▶ _INSTRUCTIONS TO FOLLOW_: All that should be output is the block of lines below from the line with "Privacy Policy (99, 712)" to the line with "[Subscribe] (387, 956)", both included, exactly as written.

▶ _SUPPLIED MATERIAL_:
* * *
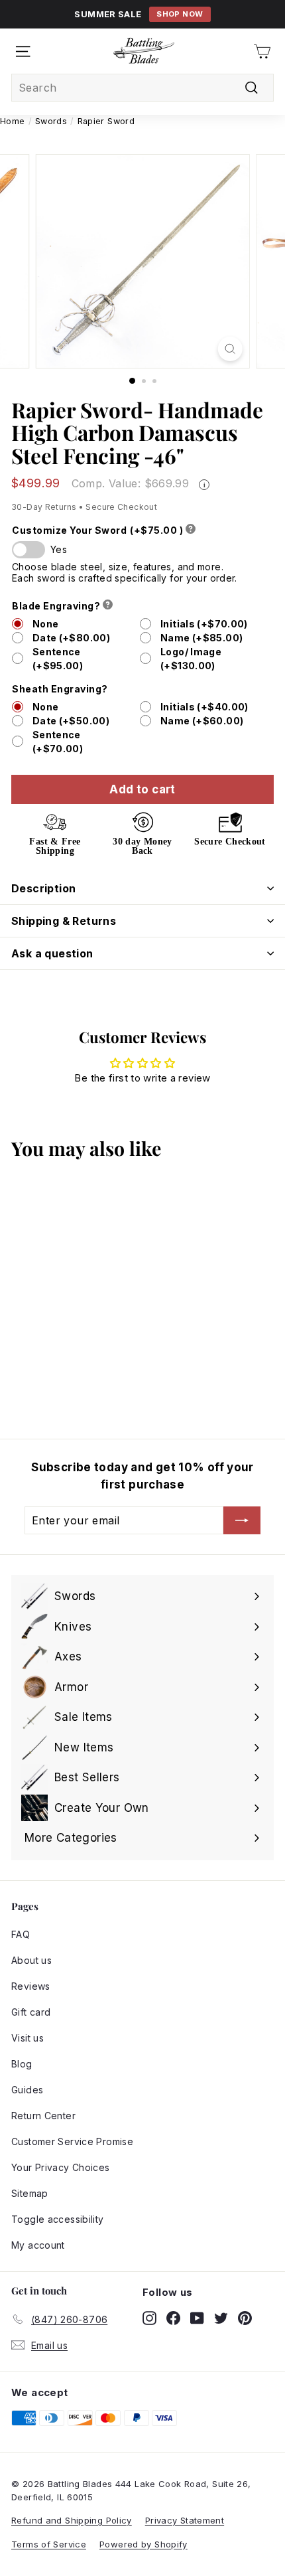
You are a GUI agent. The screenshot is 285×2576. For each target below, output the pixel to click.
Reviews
* * *
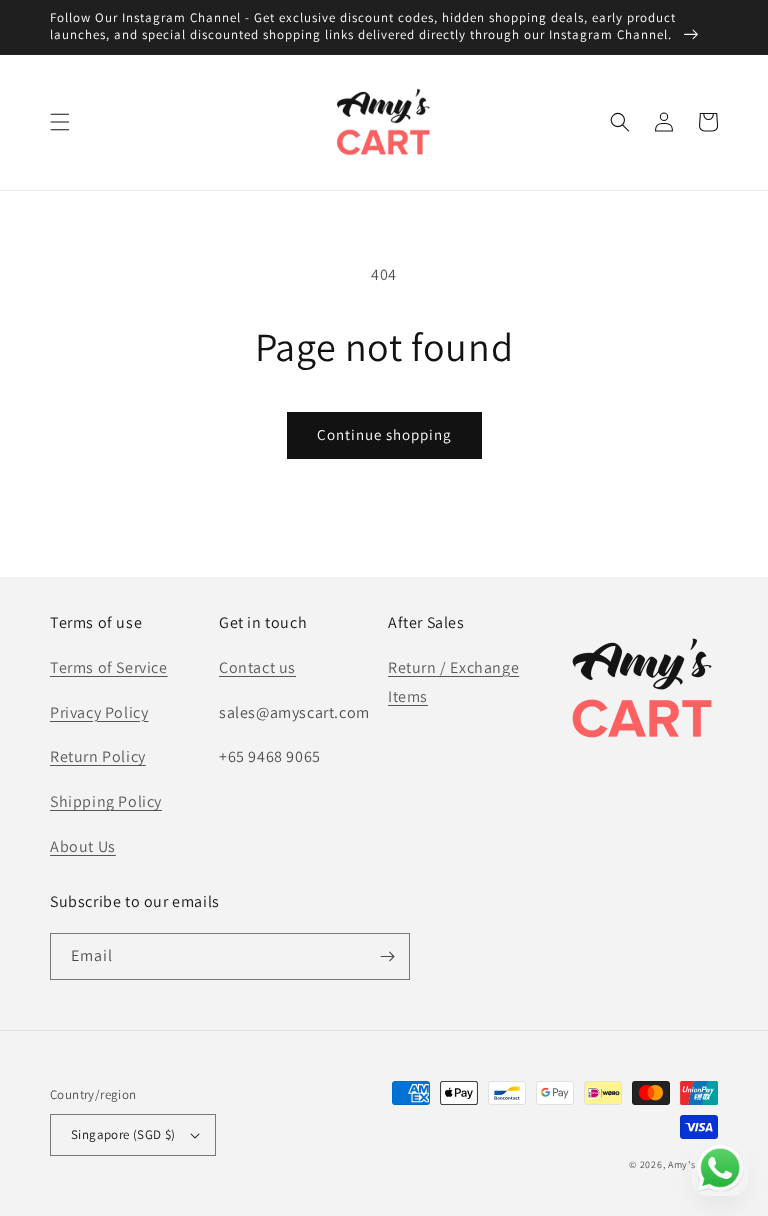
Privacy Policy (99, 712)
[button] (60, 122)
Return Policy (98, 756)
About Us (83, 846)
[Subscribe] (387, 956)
* * *
▶ _RESPONSE AREA_:
Privacy Policy (99, 712)
[button] (60, 122)
Return Policy (98, 756)
About Us (83, 846)
[Subscribe] (387, 956)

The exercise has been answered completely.